*Task prompt*
Reproduce every line of the listing below word for word, omitting the pictures.

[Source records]
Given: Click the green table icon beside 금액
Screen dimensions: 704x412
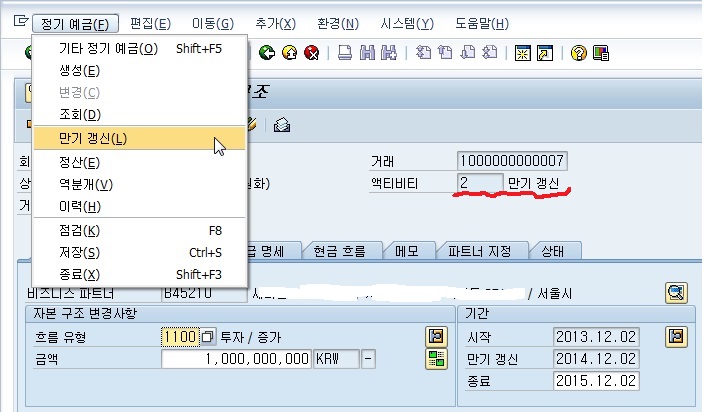Looking at the screenshot, I should pyautogui.click(x=435, y=358).
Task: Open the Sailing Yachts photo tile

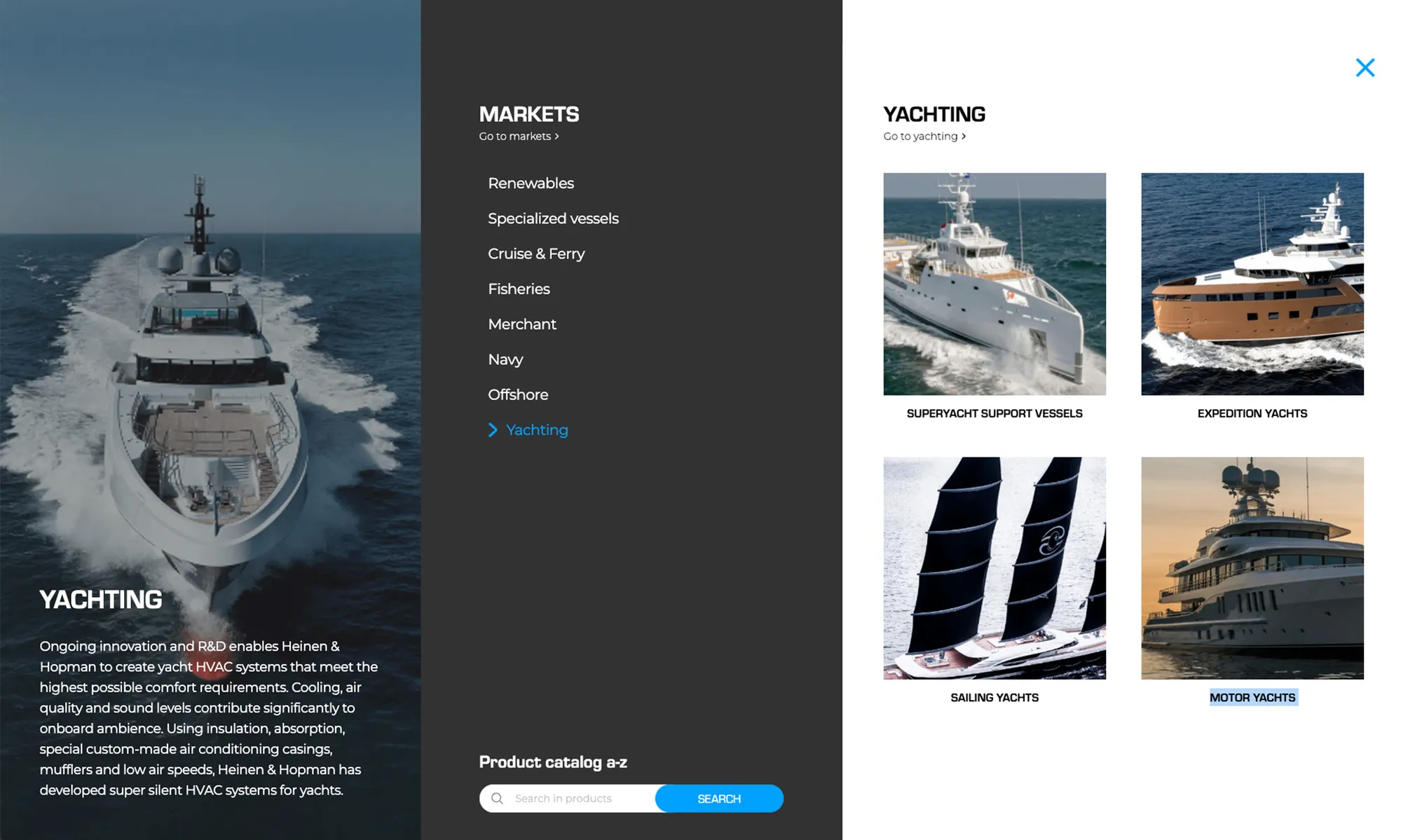Action: (x=995, y=568)
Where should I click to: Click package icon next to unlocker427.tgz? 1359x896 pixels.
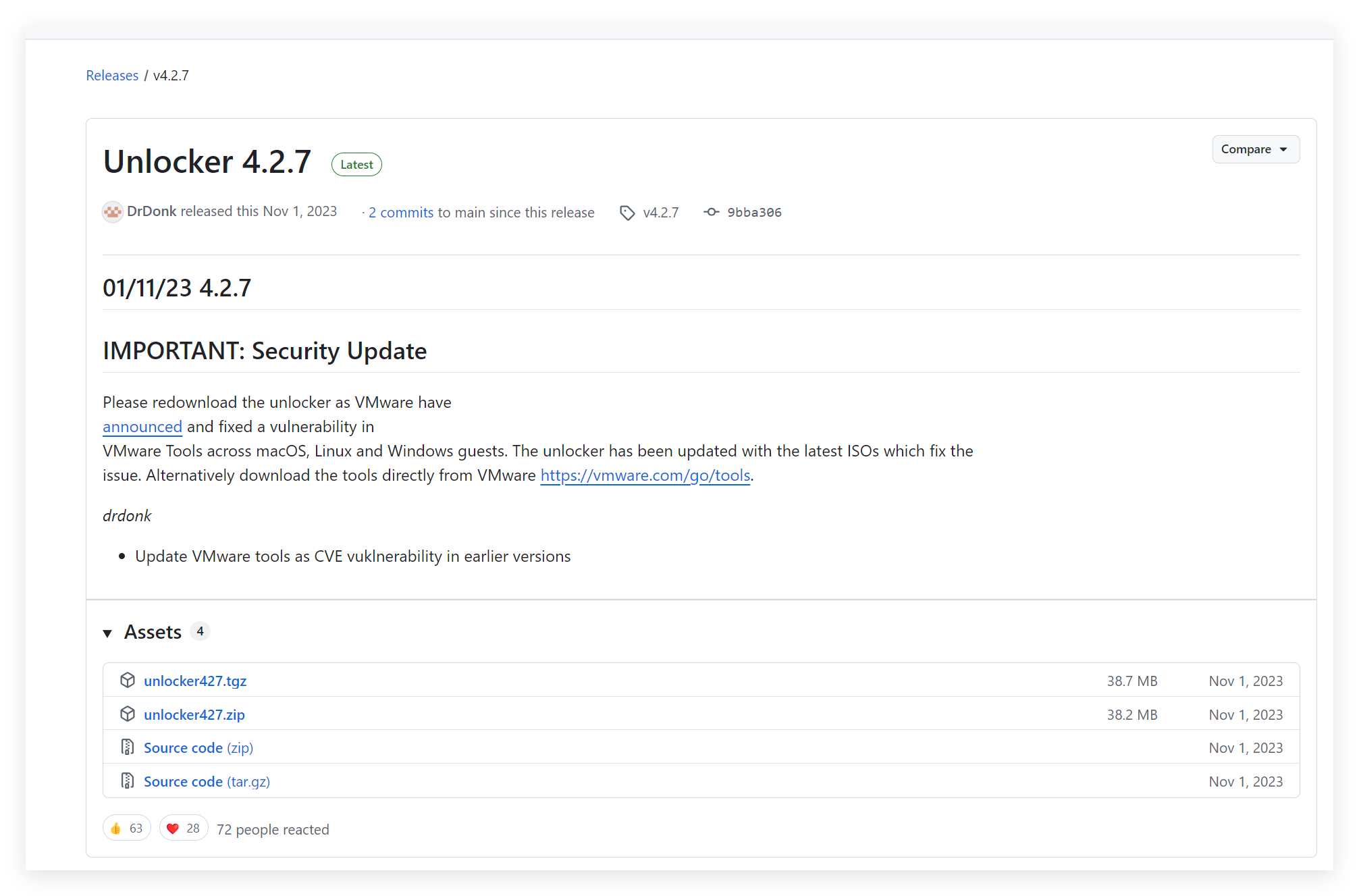click(128, 681)
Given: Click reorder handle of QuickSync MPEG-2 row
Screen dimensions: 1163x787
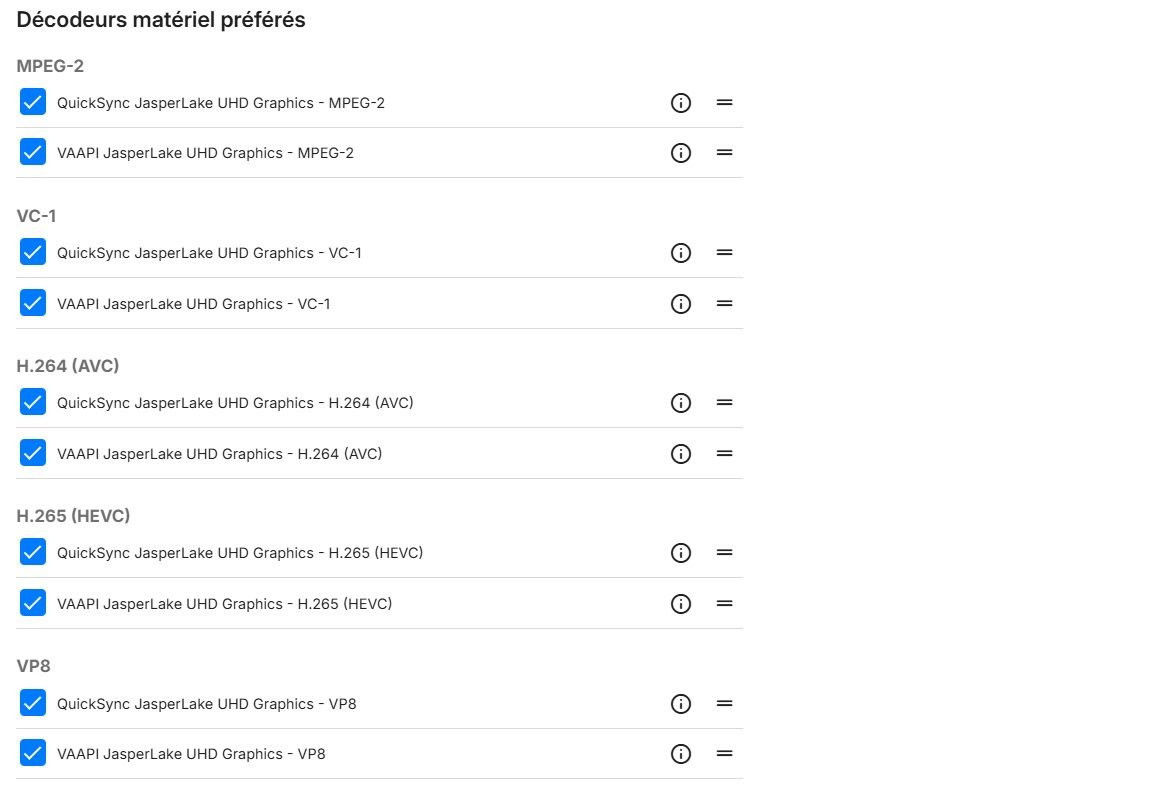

*Answer*
Given: Click the green table icon beside 금액
Screen dimensions: 704x412
Looking at the screenshot, I should pyautogui.click(x=435, y=358).
Task: Open the Sailing Yachts photo tile

Action: (x=995, y=568)
Where should I click to: Click package icon next to unlocker427.tgz? 1359x896 pixels.
click(128, 681)
Given: Click reorder handle of QuickSync MPEG-2 row
Screen dimensions: 1163x787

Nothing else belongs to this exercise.